The release also notes that Buffett sees the purchase as "consistent" with a past owner's "vision for local ownership."
The purchase is somewhat surprising, as Buffett has often conceded that while he loves newspapers, the industry doesn't have a very bright future.
In a live interview in November, 2009 on CNBC's Squawk Box, Buffett told Becky Quick that newspapers have a "terrible" future as people increasingly turn to online sources of news.
At the 2009 Berkshire shareholders meeting, Buffett said the changing media environment now means newspapers "have the possibility of unending losses" and he didn't "see anything on the horizon that causes that erosion to end."
As a result, he said then that Berkshire would not buy most of the newspapers in the U.S. "at any price."
But he also promised shareholders that Berkshire would not sell the Buffalo News. "On an economic basis you should sell this business. I agree 100 percent, but I am not going to do it."

Given information:
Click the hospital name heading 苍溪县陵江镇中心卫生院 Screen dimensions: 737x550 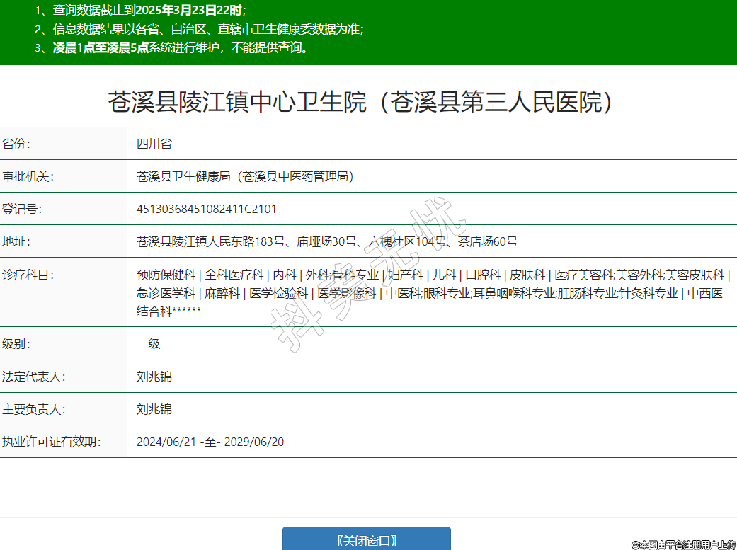[360, 102]
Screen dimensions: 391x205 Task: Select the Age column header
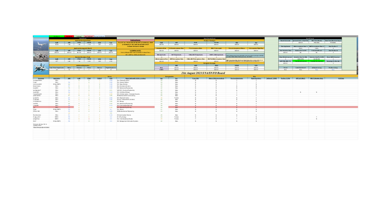161,78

Objective 1:
Copy word for word the part of the Buffett newspaper passage from "The release also" up to and including "sources of news.".
Objective 2:
Name every company, TV show and newspaper mentioned in the Buffett newspaper passage.

Finished answer 1:
The release also notes that Buffett sees the purchase as "consistent" with a past owner's "vision for local ownership."
The purchase is somewhat surprising, as Buffett has often conceded that while he loves newspapers, the industry doesn't have a very bright future.
In a live interview in November, 2009 on CNBC's Squawk Box, Buffett told Becky Quick that newspapers have a "terrible" future as people increasingly turn to online sources of news.

Finished answer 2:
CNBC
Squawk Box
Berkshire
Buffalo News